Pour un pays dont moins de vingt cinq pour cent de la population parle le français, et quel français ( !), le Sénégal se plait à jouer le rôle de premier de la classe du monde francophone. Cette situation, pour le moins ubuesque, doit nous interpeller et nous amener à nous interroger sur le bien-fondé de cette posture pour ne pas dire imposture…

Tenez, allez dans n’importe laquelle des administrations sénégalaises et essayez de tenir une conversation en français avec les agents administratifs de base.

Vous n’y arriverez pas. Et si, Sénégalais bon teint vous insistez, il s’ensuivra, dès que vous aurez le dos tourné, un commentaire du genre : «Thiey ! Toubab bounioul, waw xana ki deggoul wolof ?»

… Et vous aurez remarqué que le français poussif qui vous aura été servi, si douloureusement, serait plus proche du créole que de la langue française telle que célébrée par l’Académie du même nom…

Alors, si après plus de trois siècles de domination française et cinquante-trois ans après l’indépendance, même l’Administration n’est pas franchement francophone, que dire du reste de la population ?

Il s’y ajoute que Monsieur le ministre de l’Education nationale vient de rendre publics les résultats d’un test sur les capacités des enseignants en français en ces termes : «Lorsque nous avons fait ce test, ce sont 9% des enseignants  qui peuvent enseigner le Français, 39% qui peuvent enseigner en langue française» … Peut-on imaginer la qualité des élèves passés entre de si bonnes mains ?

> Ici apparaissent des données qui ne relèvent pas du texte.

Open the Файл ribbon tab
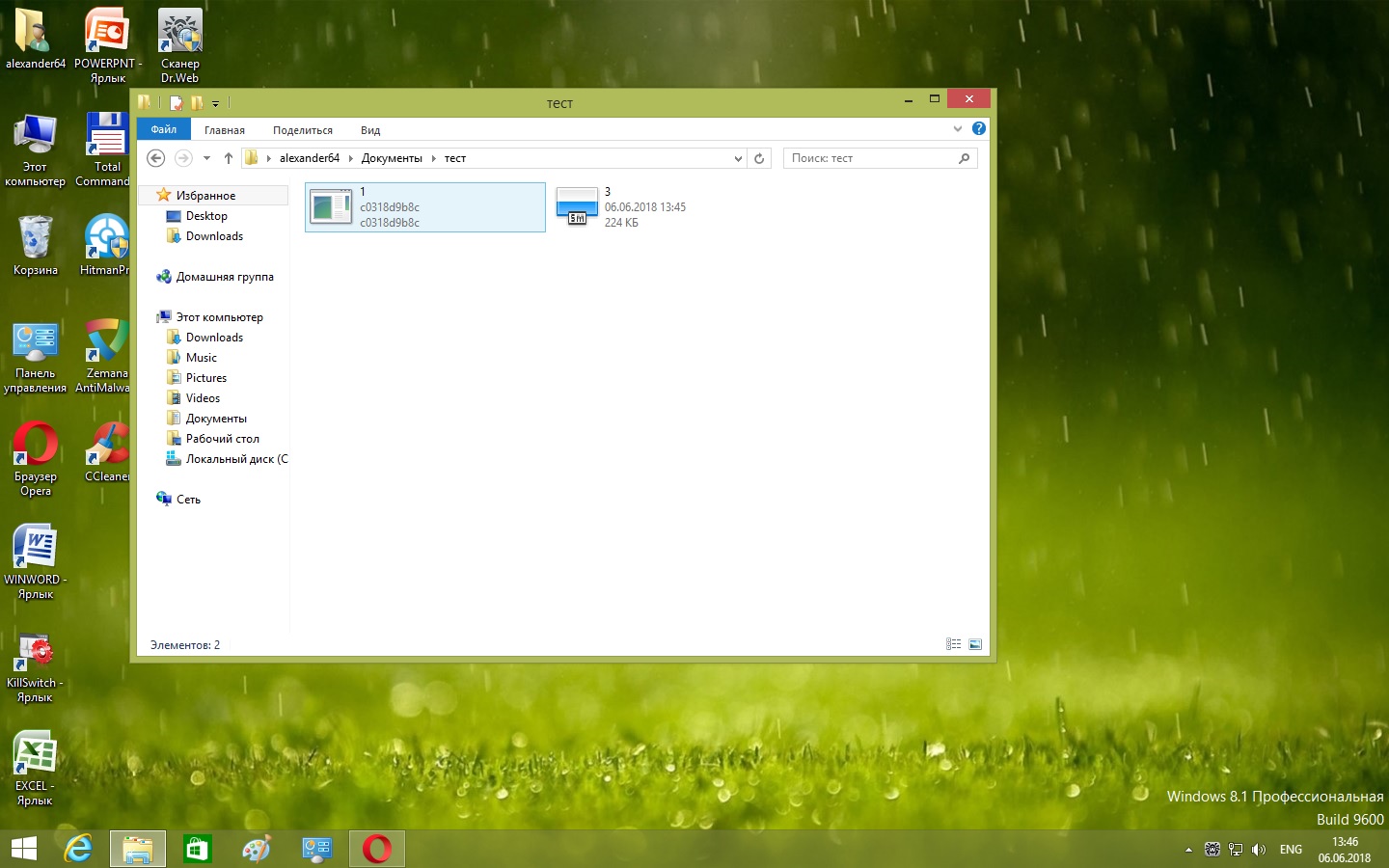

Cela pour dire que la francophilie du Président Senghor a agi tel un prisme déformant sur la réalité objective de l’acclimatation du français au Sénégal et même, plus généralement, en Afrique dite francophone. Le fait que le President Abdou Diouf, ancien chef d’Etat du Sénégal, préside aux destinées de l’Organisation internationale de la francophonie, permet à l’illusion de se prolonger… Qui a intérêt, au fond, à cette vaste tromperie ?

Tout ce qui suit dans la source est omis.